• Dataset items:
-- Opening Marker --
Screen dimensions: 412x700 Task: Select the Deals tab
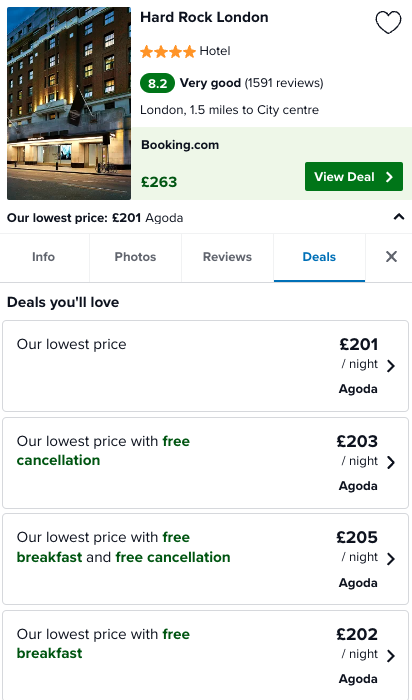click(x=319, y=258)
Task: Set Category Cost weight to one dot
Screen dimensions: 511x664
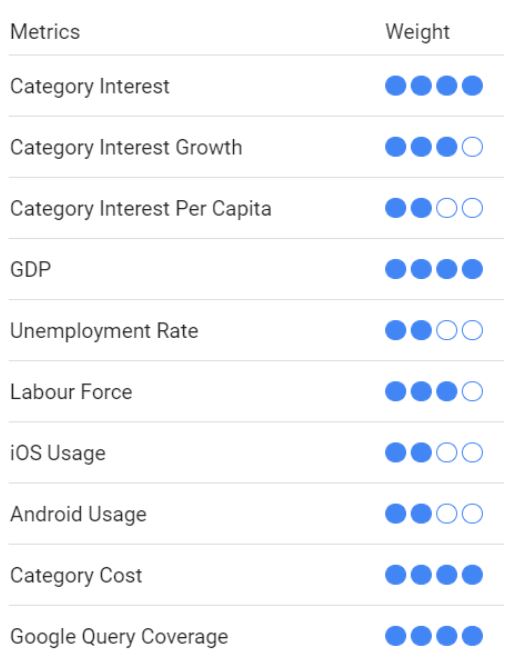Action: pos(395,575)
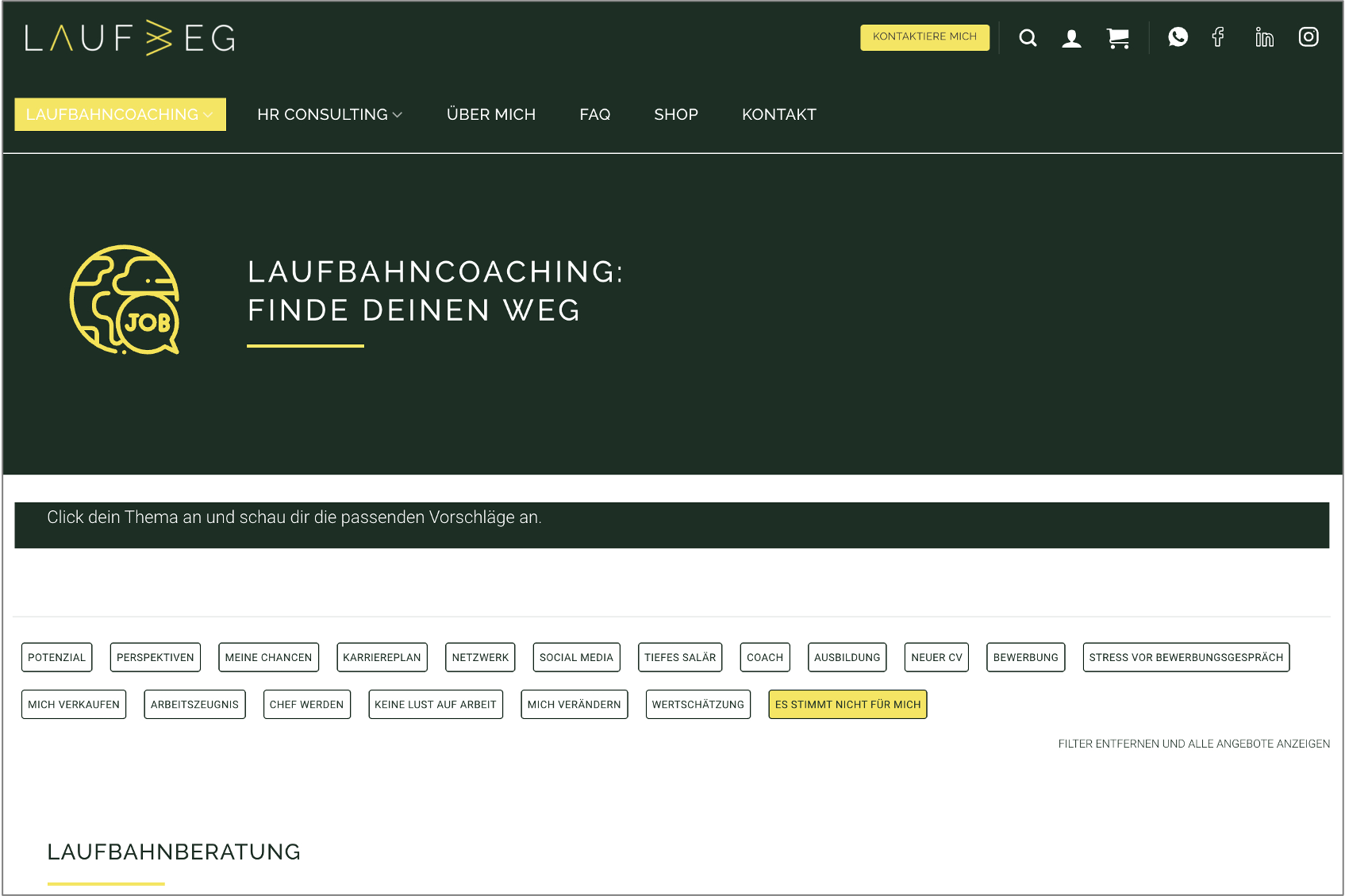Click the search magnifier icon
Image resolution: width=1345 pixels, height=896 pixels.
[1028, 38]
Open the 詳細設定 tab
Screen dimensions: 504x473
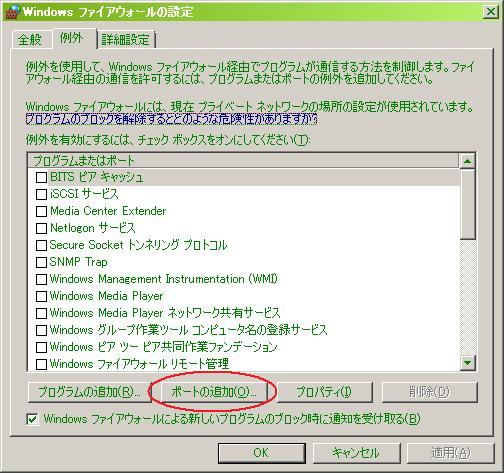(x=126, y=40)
-- Closing Marker --
Only the lines from the one with "Screen dimensions: 511x664" through the end of the data, both ends included, should be written out exactly, and no pictures should appear.

• Answer to this problem:
Screen dimensions: 511x664
Action: pos(395,575)
Click the search magnifier icon
Image resolution: width=1345 pixels, height=896 pixels.
[1028, 38]
Open the 詳細設定 tab
Screen dimensions: 504x473
(x=126, y=40)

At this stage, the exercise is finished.